Image légendée
Ce lapin imprimé en 3D contient des instructions ADN © ETH Zurich / Julian Koch

Ne vous fiez pas aux apparences : ceci n’est pas un simple lapin imprimé en 3D ! Au cœur de ses molécules de polyester se cache en effet une séquence ADN qui code le plan de sa propre fabrication.

L’utilité d’un tel dispositif ? Répondre aux besoins mondiaux en stockage de données : ils sont en pleine explosion, notamment du fait de l’essor de l’internet des objets. Cette demande croissante a poussé entrepreneurs et chercheurs à envisager des solutions alternatives aux supports d’information classiques comme les disques durs. L’une des voies les plus prometteuses est directement inspirée de l’observation de la nature : l’utilisation de l’ADN.

Cette molécule permet en effet de stocker une importante densité d’informations tout en présentant une longévité exceptionnelle. On estime ainsi qu’un gramme d’ADN permet de stocker 215 000 To de données, et qu’elles pourraient être conservées plusieurs millions d’années.

L’ADN des objets

Les équipes de Robert Grass, de l’École polytechnique de Zurich (ETH) s’intéressent à cette solution. En collaboration avec Yaniv Elrich de l’Erlich Lab LLC (Israël), les scientifiques proposent dans Nature biotechnologyune méthode pour stocker des informations détaillées dans presque tous les objets du quotidien. Un concept qu’ils proposent de baptiser l’ADN des objets.

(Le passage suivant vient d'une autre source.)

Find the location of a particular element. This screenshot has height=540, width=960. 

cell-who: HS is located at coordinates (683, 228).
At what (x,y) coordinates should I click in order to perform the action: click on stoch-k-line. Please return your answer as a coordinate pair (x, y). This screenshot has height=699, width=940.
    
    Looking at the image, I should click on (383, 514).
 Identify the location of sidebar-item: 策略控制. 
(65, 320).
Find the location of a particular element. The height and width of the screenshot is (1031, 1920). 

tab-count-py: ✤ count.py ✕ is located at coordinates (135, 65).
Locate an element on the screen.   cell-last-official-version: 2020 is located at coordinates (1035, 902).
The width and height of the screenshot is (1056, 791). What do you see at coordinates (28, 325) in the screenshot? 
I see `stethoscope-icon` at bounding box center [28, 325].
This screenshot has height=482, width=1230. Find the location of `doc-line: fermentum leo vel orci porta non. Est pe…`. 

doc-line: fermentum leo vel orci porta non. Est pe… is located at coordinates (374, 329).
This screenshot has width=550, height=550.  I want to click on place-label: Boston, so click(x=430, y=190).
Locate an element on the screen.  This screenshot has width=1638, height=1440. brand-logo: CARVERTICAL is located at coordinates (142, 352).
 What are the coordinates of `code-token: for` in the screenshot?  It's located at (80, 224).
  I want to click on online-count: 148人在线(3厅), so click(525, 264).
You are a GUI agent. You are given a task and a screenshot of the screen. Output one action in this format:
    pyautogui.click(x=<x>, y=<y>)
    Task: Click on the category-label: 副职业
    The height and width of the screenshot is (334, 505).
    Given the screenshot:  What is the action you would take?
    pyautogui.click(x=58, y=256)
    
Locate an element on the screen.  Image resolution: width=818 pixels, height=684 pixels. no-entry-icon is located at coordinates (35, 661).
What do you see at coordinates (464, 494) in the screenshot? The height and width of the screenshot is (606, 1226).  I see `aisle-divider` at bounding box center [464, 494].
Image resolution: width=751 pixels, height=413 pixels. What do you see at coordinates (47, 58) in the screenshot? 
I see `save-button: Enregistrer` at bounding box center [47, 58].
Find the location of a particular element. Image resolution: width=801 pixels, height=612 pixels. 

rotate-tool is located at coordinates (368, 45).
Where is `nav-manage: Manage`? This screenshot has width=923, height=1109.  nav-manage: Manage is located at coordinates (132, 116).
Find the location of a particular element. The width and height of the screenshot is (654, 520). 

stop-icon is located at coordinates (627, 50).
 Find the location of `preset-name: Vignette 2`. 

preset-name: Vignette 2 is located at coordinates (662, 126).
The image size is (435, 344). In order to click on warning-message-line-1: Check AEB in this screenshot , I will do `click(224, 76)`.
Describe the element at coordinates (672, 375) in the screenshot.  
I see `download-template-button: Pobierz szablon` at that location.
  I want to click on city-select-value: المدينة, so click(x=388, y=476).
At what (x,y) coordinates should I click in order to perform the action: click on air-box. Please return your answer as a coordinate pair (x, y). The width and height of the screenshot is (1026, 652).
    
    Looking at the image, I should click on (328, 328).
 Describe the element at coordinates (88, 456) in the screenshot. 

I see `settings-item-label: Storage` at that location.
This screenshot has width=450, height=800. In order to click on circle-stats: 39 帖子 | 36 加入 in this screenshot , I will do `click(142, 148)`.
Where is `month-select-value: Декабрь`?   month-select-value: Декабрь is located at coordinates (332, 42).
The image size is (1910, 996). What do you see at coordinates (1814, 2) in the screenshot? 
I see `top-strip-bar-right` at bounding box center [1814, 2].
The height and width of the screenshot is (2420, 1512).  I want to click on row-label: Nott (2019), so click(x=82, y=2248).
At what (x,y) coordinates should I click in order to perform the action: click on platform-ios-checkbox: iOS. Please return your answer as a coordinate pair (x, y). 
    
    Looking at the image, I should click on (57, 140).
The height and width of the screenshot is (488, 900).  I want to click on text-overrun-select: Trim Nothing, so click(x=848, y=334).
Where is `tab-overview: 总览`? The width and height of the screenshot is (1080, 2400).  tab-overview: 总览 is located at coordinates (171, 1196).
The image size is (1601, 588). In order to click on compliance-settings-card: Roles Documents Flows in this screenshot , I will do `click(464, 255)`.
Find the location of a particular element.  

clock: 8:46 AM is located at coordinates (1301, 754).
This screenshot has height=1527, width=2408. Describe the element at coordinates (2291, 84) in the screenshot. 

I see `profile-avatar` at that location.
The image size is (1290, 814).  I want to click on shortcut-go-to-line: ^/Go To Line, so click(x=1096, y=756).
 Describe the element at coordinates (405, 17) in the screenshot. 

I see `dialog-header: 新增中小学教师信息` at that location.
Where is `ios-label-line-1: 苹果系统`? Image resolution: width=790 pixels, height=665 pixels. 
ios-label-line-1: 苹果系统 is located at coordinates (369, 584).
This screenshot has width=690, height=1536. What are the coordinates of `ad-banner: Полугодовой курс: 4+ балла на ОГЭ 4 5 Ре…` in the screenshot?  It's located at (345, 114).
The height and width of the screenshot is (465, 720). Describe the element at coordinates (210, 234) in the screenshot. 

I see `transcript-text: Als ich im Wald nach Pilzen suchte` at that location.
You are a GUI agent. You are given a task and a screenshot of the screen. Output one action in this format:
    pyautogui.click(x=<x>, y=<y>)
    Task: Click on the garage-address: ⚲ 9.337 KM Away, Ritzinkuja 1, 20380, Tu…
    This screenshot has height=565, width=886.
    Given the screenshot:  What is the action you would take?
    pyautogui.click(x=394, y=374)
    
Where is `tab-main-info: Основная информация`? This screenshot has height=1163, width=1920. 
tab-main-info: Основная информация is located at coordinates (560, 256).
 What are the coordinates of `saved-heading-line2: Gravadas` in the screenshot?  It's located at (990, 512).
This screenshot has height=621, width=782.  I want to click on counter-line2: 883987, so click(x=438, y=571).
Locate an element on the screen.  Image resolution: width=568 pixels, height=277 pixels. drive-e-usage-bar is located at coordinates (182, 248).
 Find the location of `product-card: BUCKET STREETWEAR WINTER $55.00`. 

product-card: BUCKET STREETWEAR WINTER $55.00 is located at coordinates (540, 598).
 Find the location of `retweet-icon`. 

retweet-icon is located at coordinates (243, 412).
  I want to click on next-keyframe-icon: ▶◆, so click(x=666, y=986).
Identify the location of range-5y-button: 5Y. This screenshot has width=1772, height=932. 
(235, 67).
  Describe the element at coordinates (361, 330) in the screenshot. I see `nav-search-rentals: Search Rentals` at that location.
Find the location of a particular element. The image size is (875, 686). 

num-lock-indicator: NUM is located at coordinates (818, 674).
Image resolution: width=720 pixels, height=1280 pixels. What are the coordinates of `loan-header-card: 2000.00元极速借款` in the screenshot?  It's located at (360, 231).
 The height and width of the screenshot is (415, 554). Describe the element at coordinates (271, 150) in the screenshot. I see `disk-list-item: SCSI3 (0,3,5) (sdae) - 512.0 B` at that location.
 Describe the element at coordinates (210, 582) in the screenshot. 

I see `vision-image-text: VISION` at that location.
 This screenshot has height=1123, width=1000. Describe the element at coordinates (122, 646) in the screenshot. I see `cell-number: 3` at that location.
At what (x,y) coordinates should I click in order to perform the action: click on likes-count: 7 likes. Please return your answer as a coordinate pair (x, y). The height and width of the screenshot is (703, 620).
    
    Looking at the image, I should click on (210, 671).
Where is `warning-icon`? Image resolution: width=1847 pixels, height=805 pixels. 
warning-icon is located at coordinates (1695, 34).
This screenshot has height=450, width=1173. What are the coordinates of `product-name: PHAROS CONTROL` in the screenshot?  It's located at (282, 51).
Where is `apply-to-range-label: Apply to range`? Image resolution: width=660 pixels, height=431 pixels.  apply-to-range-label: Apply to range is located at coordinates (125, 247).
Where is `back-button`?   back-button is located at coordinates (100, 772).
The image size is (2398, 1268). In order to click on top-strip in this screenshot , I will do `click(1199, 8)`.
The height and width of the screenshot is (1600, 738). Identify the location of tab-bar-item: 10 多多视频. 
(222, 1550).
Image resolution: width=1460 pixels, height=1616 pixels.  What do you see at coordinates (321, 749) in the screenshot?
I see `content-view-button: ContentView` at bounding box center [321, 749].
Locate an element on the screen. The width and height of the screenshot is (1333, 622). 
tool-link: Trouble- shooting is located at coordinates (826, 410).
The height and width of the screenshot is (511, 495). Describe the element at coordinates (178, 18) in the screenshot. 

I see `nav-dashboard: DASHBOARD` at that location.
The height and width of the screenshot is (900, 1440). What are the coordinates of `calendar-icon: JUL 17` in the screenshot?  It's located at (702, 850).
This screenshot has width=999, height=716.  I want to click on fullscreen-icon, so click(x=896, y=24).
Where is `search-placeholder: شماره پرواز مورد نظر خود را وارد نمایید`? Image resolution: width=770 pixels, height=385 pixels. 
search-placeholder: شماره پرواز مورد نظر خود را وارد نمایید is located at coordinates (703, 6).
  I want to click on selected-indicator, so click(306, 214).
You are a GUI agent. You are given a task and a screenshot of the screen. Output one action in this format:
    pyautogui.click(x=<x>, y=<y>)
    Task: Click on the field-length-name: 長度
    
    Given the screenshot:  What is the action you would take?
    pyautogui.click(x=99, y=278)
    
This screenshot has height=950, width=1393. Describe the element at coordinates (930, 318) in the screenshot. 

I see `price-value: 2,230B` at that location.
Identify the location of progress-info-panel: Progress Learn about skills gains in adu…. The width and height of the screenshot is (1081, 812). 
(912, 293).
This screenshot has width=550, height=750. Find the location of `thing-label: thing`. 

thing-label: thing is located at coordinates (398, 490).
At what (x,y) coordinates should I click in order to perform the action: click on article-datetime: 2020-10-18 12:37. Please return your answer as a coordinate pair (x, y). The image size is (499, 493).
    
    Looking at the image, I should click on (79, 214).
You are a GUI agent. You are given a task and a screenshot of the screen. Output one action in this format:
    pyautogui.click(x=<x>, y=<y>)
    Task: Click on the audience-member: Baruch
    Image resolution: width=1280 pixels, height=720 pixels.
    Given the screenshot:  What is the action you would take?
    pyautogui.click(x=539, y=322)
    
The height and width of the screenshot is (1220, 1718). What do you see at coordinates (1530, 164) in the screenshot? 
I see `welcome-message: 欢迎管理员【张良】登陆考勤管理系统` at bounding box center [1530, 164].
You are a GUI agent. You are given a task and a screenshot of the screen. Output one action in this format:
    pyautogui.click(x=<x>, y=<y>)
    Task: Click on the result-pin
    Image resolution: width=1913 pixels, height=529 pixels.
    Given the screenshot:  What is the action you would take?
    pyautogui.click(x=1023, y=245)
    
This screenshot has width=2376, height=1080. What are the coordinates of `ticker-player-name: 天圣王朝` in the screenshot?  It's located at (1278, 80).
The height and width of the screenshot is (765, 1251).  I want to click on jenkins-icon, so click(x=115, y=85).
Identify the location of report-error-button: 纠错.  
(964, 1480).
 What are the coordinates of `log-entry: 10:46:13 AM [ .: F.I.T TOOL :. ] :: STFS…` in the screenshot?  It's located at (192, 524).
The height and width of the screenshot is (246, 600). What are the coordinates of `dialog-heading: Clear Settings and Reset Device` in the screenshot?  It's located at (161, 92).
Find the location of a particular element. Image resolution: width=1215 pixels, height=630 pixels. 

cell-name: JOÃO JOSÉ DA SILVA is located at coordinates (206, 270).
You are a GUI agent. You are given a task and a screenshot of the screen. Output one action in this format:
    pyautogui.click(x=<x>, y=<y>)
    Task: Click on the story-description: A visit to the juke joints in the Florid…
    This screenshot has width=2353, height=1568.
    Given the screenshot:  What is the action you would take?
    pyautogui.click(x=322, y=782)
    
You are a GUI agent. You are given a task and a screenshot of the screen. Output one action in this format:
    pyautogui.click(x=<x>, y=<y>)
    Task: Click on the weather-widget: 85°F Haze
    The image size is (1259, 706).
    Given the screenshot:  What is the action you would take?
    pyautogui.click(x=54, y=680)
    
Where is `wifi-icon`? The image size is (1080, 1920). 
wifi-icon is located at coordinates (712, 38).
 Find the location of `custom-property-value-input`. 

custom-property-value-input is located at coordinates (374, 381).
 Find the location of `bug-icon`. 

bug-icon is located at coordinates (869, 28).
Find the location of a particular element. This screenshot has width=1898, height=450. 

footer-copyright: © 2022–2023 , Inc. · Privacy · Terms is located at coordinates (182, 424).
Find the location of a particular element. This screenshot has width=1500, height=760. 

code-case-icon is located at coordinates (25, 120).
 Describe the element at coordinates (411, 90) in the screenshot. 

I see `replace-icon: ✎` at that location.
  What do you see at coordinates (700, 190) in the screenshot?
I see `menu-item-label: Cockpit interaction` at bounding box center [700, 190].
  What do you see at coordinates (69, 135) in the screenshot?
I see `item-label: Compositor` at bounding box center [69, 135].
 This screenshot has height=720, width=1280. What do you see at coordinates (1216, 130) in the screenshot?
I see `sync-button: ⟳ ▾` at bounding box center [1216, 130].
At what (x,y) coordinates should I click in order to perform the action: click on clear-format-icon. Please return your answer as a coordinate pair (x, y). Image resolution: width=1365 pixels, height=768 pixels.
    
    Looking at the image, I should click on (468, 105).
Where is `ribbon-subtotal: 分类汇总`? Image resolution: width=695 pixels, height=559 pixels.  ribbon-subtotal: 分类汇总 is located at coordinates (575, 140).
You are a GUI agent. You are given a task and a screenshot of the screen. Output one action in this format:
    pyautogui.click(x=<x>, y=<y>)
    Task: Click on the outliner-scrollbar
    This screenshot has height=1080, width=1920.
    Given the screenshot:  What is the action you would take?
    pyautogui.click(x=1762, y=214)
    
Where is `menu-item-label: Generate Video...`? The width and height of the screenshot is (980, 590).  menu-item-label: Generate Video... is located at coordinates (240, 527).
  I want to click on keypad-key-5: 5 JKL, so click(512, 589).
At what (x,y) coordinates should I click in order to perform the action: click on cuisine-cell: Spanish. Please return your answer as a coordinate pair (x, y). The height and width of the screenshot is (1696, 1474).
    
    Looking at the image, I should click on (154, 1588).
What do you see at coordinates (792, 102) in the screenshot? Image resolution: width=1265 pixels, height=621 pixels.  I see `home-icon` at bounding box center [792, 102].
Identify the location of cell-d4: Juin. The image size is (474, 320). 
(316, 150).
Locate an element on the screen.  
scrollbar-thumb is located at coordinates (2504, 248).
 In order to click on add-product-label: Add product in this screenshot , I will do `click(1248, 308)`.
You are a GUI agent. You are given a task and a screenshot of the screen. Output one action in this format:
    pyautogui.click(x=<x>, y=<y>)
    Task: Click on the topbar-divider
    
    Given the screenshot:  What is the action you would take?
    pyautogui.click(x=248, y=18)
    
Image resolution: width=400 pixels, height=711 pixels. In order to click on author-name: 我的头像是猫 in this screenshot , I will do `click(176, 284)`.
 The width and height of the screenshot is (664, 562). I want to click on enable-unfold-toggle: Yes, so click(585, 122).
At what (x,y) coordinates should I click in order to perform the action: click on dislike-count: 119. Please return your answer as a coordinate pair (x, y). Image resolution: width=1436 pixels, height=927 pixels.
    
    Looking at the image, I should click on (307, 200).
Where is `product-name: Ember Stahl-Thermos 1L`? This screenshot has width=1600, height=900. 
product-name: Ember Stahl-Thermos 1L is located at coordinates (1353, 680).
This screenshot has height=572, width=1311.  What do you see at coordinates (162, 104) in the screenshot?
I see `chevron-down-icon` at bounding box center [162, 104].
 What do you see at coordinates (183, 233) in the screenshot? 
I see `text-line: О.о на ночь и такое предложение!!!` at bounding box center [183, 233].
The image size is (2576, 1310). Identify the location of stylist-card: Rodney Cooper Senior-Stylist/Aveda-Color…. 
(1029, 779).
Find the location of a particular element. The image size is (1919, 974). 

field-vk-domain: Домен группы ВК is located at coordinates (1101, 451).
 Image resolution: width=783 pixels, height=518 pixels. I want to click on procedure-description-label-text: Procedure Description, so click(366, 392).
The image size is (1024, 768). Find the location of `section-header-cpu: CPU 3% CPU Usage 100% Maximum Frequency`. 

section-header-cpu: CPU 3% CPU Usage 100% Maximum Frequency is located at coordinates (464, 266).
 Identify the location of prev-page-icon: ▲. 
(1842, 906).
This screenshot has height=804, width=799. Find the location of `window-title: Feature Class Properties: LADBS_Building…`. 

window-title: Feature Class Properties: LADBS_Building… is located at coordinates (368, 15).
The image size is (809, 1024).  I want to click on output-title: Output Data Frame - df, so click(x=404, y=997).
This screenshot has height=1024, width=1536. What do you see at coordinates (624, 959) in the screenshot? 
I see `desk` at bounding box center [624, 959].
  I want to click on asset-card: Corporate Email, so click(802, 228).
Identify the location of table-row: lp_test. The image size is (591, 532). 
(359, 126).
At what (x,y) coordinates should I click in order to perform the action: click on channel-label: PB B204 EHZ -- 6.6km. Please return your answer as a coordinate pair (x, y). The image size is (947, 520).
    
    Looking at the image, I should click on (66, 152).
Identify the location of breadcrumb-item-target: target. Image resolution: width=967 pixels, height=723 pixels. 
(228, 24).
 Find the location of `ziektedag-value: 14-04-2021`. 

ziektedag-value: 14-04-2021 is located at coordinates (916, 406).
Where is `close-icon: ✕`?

Présentation du concept de l'ADN des choses par l'ETH Zürich

Pour démontrer la faisabilité de leur méthode, les chercheurs ont utilisé le « lapin de Stanford », un modèle de tests d’infographie 3D standard. Les quelques 100 ko de son plan de fabrication sont codés en une succession de bases A, C, T, G. Les molécules d’ADN ainsi obtenues sont encapsulées dans des billes de silice nanométriques, incorporées ensuite dans un polyester thermoplastique. Les scientifiques ont utilisé ce plastique pour imprimer le lapin en 3 D.

Les auteurs ont ensuite découpé un minuscule morceau de l’objet pour en extraire l’ADN. Après décodage de la séquence, ils ont pu utiliser l’information stockée pour reproduire le modèle à l’identique. Ce protocole a été répété pour obtenir cinq générations de lapins sans aucune perte d’information, même après plusieurs mois d’intervalle entre deux essais.

L’art de dissimuler

Une telle stratégie peut aussi être employée pour coder une plus grande quantité d’informations, comme l’ont montré les chercheurs en menant à bien une seconde expérience : encoder une vidéo dans du plexiglas utilisé pour fabriquer des lunettes de lecture ordinaires. Le film a ensuite pu être décodé avec succès. 

Les scientifiques imaginent déjà stocker des dossiers de santé électroniques dans des implants médicaux, ou bien inscrire les résultats de tests de contrôle qualité directement dans des médicaments ou des matériaux de construction. Cette méthode marque aussi une nouvelle étape dans la perspective du développement de machines autoréplicatives.

Reste un obstacle de poids, celui du coût. Traduire un fichier d’impression 3D comme celui stocké dans l’ADN du lapin en plastique coûte encore près de 2000 euros.